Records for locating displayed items
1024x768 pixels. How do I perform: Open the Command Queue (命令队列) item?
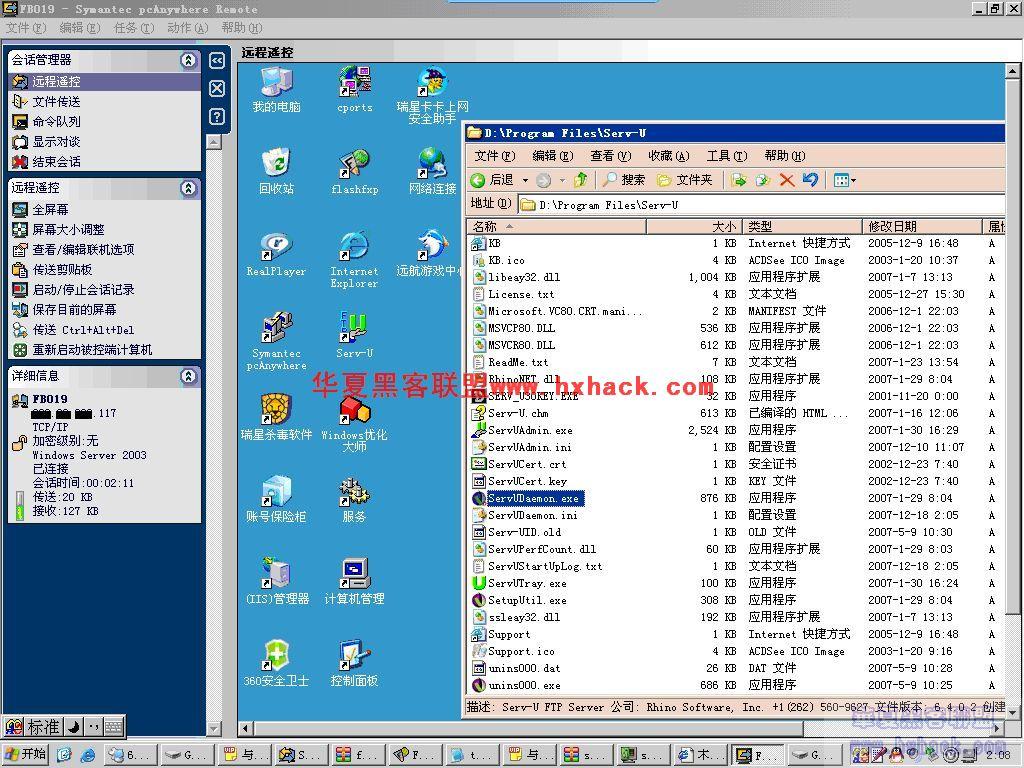[x=55, y=121]
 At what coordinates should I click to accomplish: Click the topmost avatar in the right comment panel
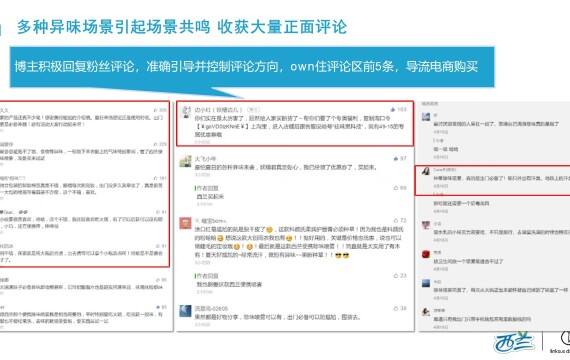tap(426, 117)
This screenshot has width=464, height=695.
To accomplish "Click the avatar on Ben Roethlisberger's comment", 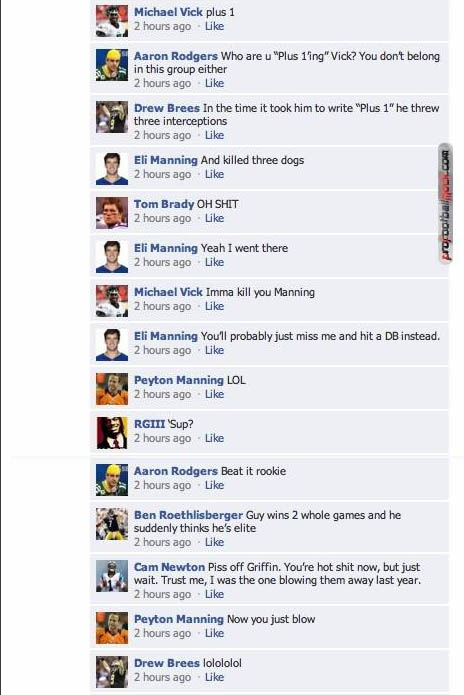I will click(x=112, y=524).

> What is being asked
Copy the records word for word, beginning with their first line and continuing through the line that contains "tap(426, 117)". Leave the pictures out.

> Exercise result
1024x768 pixels. How do I perform: Open the Command Queue (命令队列) item?
[x=55, y=121]
 At what coordinates should I click to accomplish: Click the topmost avatar in the right comment panel
tap(426, 117)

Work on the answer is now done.